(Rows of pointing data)

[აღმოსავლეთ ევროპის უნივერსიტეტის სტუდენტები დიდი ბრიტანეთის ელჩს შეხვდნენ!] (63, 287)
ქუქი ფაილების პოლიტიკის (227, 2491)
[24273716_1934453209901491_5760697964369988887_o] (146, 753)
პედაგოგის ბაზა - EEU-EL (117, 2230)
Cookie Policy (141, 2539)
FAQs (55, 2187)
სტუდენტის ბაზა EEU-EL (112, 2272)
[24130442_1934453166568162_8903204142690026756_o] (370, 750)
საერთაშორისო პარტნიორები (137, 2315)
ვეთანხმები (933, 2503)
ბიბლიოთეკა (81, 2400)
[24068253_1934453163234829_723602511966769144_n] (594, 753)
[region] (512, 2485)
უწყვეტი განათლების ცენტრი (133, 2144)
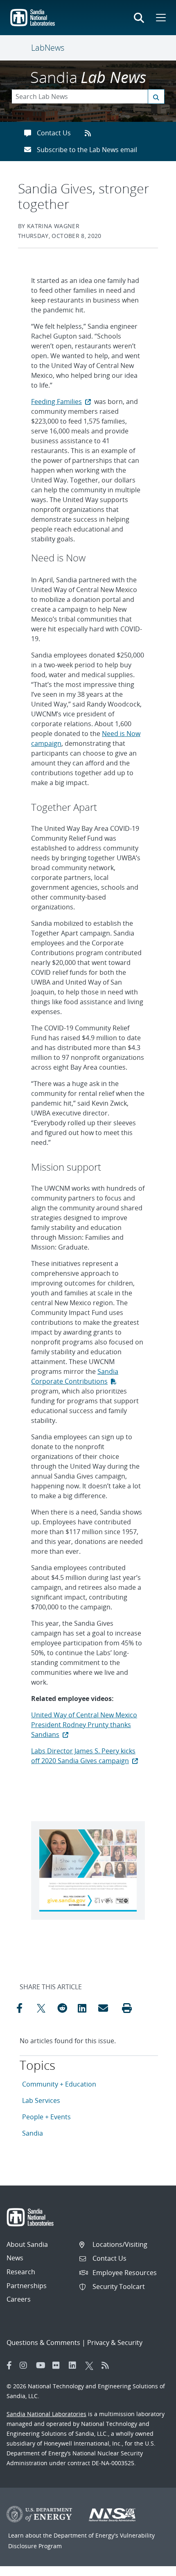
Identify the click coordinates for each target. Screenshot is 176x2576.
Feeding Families (56, 401)
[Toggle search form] (139, 18)
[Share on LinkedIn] (86, 2008)
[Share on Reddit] (65, 2008)
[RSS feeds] (91, 133)
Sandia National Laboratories (46, 2414)
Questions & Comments (43, 2342)
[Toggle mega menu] (160, 18)
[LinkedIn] (75, 2365)
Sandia (32, 2133)
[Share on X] (45, 2008)
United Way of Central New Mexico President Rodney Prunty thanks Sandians (84, 1724)
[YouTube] (42, 2365)
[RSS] (108, 2365)
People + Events (46, 2116)
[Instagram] (26, 2365)
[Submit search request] (156, 96)
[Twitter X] (91, 2365)
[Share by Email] (106, 2008)
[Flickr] (58, 2365)
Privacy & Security (114, 2342)
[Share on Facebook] (24, 2008)
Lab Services (41, 2100)
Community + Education (59, 2084)
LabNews (47, 47)
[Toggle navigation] (21, 48)
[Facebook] (9, 2365)
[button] (127, 2008)
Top (152, 2566)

● Objective
In the rows above, how many lines contain the word "ბაზა"? Reply with the number only.

● Full answer
2